To appeal to an audience through humor is very popular with video advertising these days… I say video because advertising reaches many types of devices, not just tv these days… But I think it’s safe to say that it started in the era when the tv was the sole provider of video advertising.

When exactly was humor first injected into television ads?

I know little about TV history, but it seems likely that humor was in TV ads from the very beginning, since they were written by the same ad agencies that wrote radio ads for decades before that, and someone must have noticed that humor was an effective way to make an ad memorable.

My memories of TV, such as they are, go back to the early 1960s, and humor was used in ads then.

That’s what I know for sure; my WAG is that Tony is right, and some TV advertisers have used humor since pretty much the beginning of commercial TV.

Ok, seems about right… here’s then two (very vague) follow up questions:

what changes in the ratio of humor ads to non-humor ads have you seen throughout the decades?

what of the ratio within internet video ads?

I don’t know the specifics, but there was an ad from, I believe the 60’s, featuring spaghetti that grew on trees.

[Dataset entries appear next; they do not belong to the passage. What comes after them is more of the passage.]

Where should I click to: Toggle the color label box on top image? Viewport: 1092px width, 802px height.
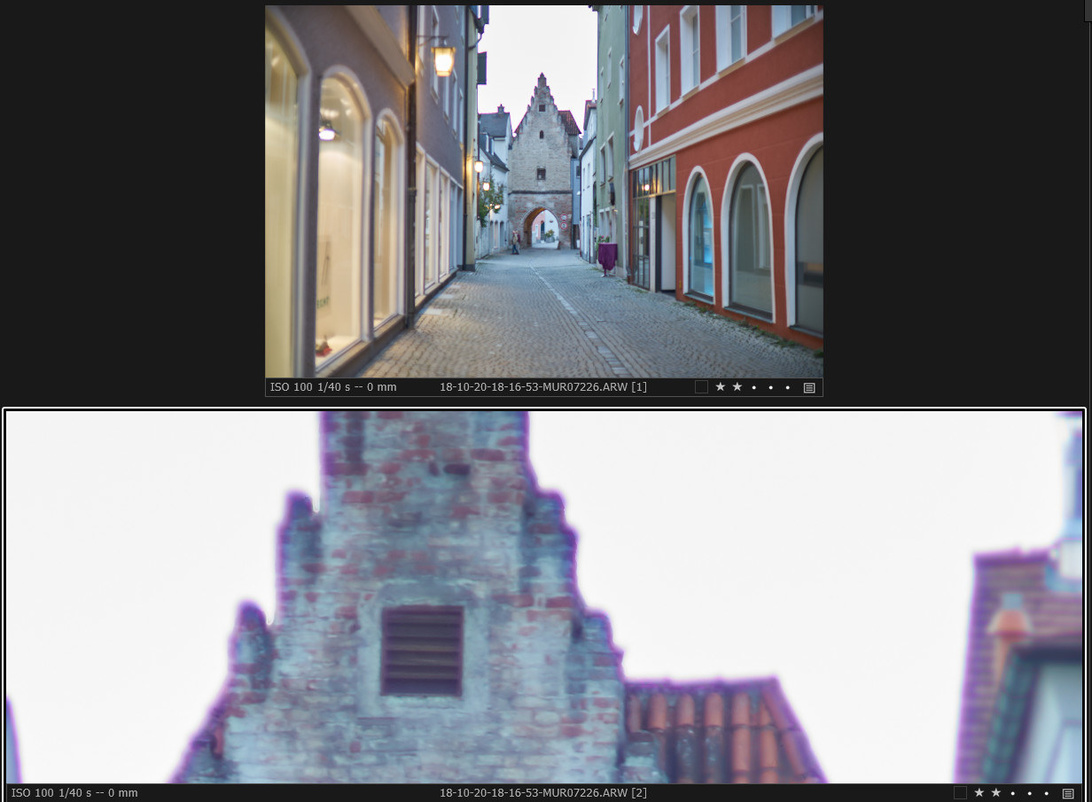[701, 387]
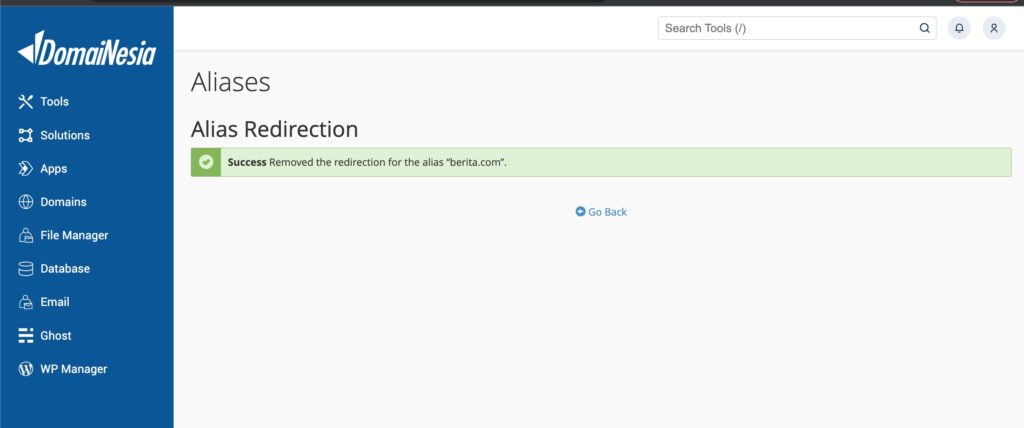Image resolution: width=1024 pixels, height=428 pixels.
Task: Navigate to the WP Manager menu item
Action: pos(73,369)
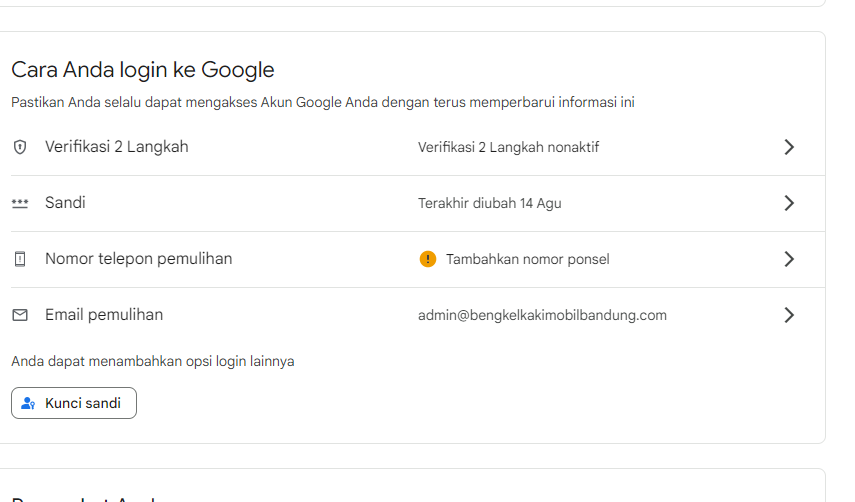Image resolution: width=855 pixels, height=502 pixels.
Task: Click the orange warning exclamation icon
Action: pos(428,259)
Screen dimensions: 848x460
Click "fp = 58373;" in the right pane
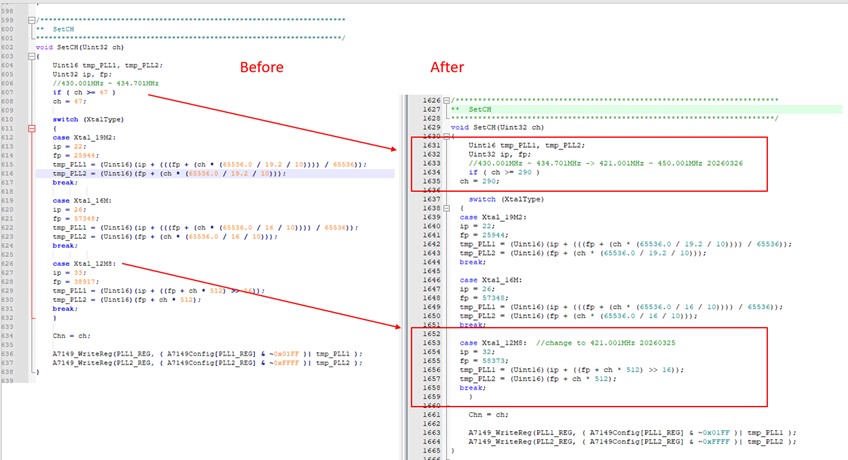[482, 361]
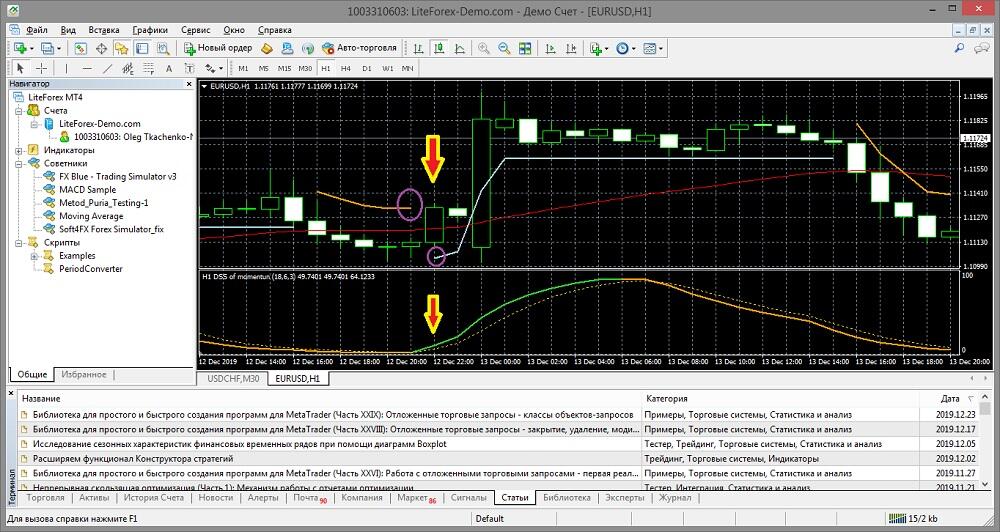The image size is (1000, 532).
Task: Collapse the Советники tree node
Action: click(x=19, y=163)
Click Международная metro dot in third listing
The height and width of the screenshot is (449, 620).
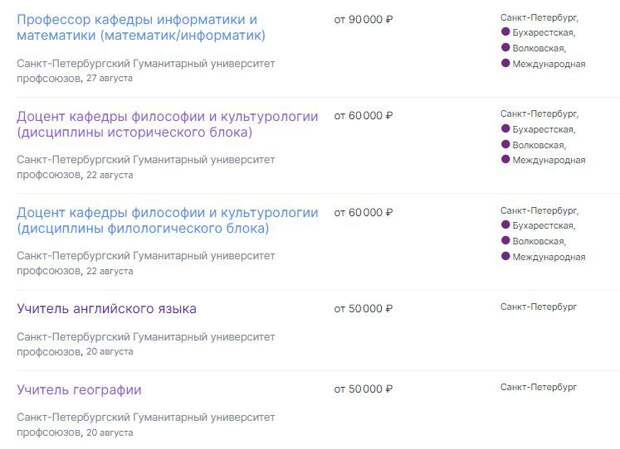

Upon further review, it was not an ad. It was an April Fool’s prank, 1957.

Another question: what is the ratio between humor-based ads and ads that are actually funny? I’d say it’s about 200:1.

Stan Freberg was instrumental in introducing comedic and sarcastic elements to TV advertising.

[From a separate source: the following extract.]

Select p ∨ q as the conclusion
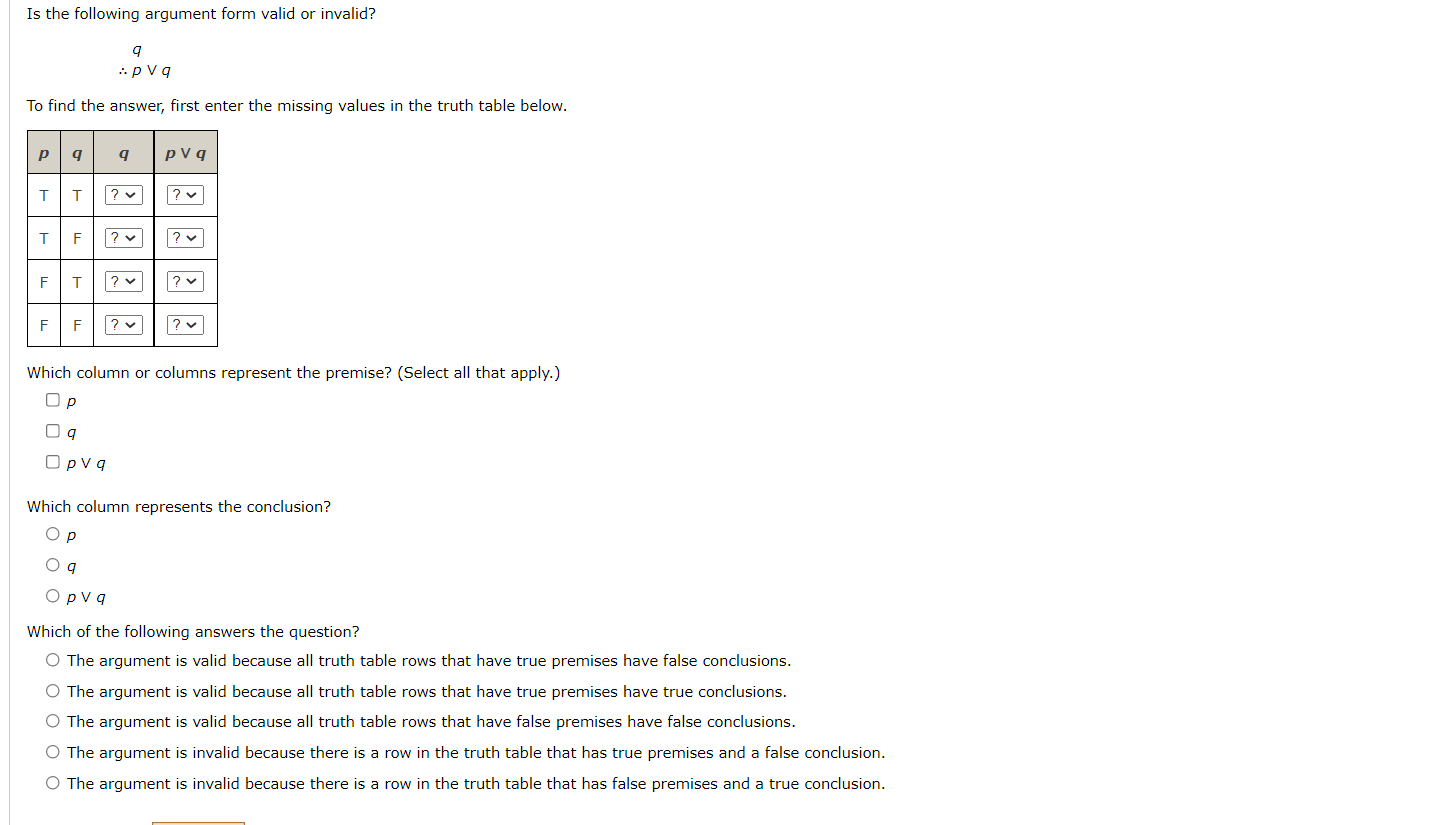[52, 595]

Bob and Ray pioneered these ideas in their ad campaign for Piel’s Beer in the 1950’s.

I remember that guy. His kid had a report due on space.

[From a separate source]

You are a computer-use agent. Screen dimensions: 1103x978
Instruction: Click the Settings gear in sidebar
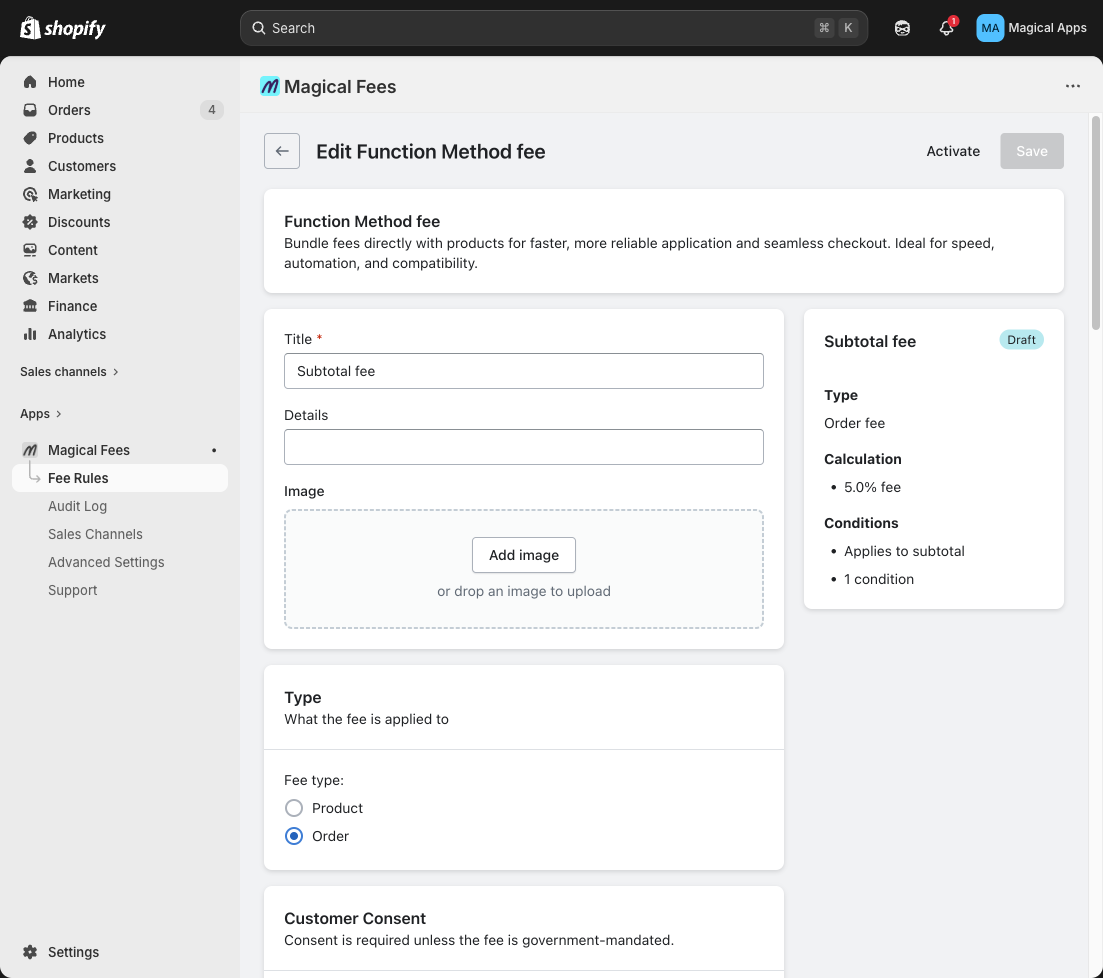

Pretty much everything prior to Freberg was very tame or very small scale (secondary brands or regional ad coverage). He blew the lid off national-scale, big-name product comedy advertising, especially the genre where the ad pokes fun at the product or maker itself.

But he only got a B on it.

Jim Henson (yeah THAT Henson) did ads from 1957 to 1961 for Wilkinson INstant Coffee in the WAshington DC market. 10 second ads!

Moving over to CS.

Not only that, but many of the same entertainers who poked good natured fun at their sponsors (Bob Hope, Arthur Godfrey, etc.) moved their shtick directly to TV, so humor was in the ads from the very beginning.

Also, since a huge amount of early TV commercials were done live, there were inevitably screwupsthat had audiences howling. Advertisers quickly caught on to the concept that humor worked to their benefit.

My impression is that a new form of TV commercial humor – smarter, more surprising, more laugh-out-loud funny – emerged as a common device in various European countries (including the UK) maybe around the early 1980s, and influenced a portion of the US media industry by about the late 1990s, but is still more common in Europe to this day.

Ditto

Humor was already in use on radio when television started. Radio comedians were great pitchmen. There was a kind of gradual change in use of humor through the 60s. In the late 60s an Alka-Seltzer commercial about meatballsbecame phenomena. There were a variety of humours shaving cream commercials that would be parodied on television shows. The level of humor, and sometimes the sophistication was increasing.

As for how funny the funny commercials are, it’s hard to pass judgement on something like that. The pointless stupid ones don’t stay around long. The advertisers may tone down the humor to avoid offending their target market, and to avoid taking the attention off their product. But we do seem to have a lot of commercials probably intended to be humorous, but are actually just discordant. They are effective though, the intent was to get viewers to pay attention, and it’s an alternative to starting an ad with a foghorn.